I just received a call for papers from Craig Howes — the indefatigable promoter of all-things-biographical at the University of Hawaii — for an international conference on ‘Aesthetic Lives’ at the Université Montpellier, 23-24 September 2011. The preamble is alluring:
In 1873, citing Hegel’s vision of the Greeks, Walter Pater wrote in The Renaissance: ‘They are great and free, and have grown up on the soil of their own individuality, creating themselves out of themselves, and moulding themselves to what they were, and willed to be.’
As Craig points out, this celebration of autonomy and self-fashioning was read with delight, cultivated, and variously implemented by the members of the so-called ‘Aesthetic Movement’.
The pramble is alluring because even though this conference deals with the ‘Aesthetic Movement’ as a historical phenomenon (a movement which was keen on creating new kinds of singular lifestyles, who saw life itself as a continuous project for individual, creating new and interesting lifestyles, and fashioning their lives’), the questions raised
i.e: What kind of ethics can arise from aesthetic choices? What are its daily manifestations, practically speaking? What are the obstacles or aporiae encountered by those who followed the ideas of self-fashioning and life as a work of art? How are these subjective choices received?

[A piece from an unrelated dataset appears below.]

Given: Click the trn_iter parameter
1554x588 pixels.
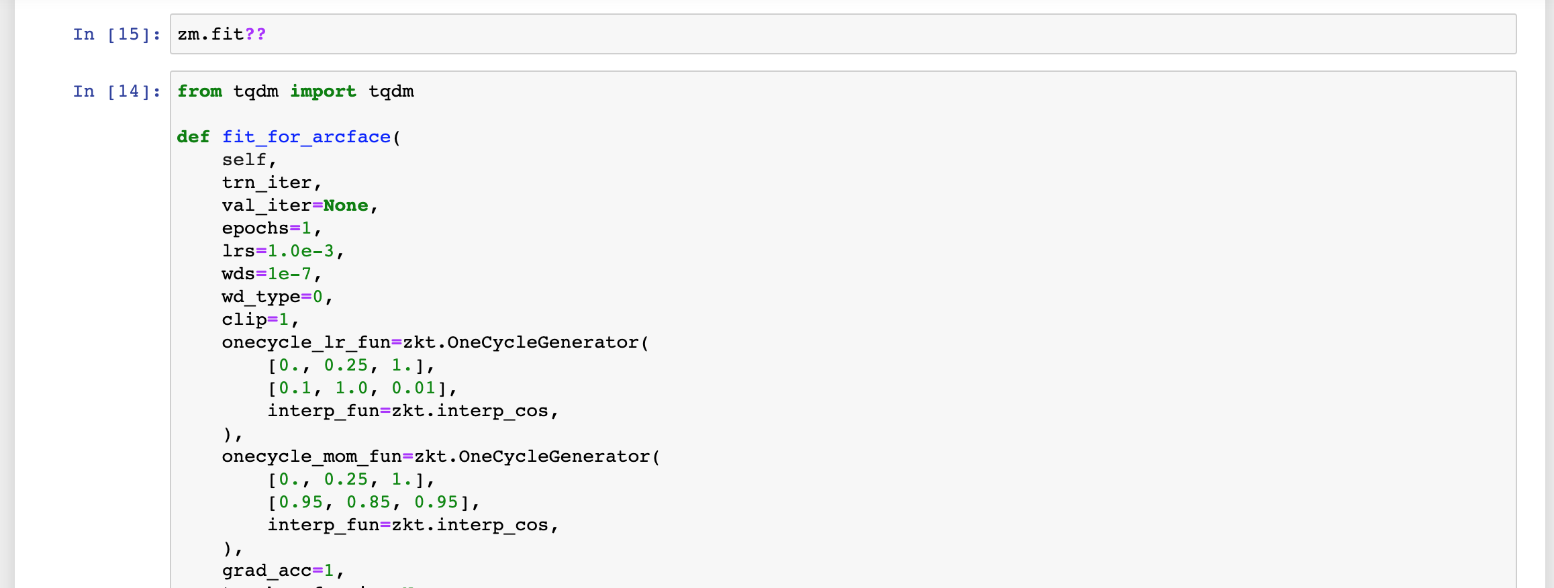Looking at the screenshot, I should (x=266, y=183).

are equally interesting to ask about the way the Western middle classes are living today. In fact, they are probably even more topical today than they were among a small cultural elite a hundred years ago.
I know several scholars who can identify themselves with this vision. Even some biomedical scientists I happen to know live their scientific lives as if they were members of an ‘Aesthetic Movement’.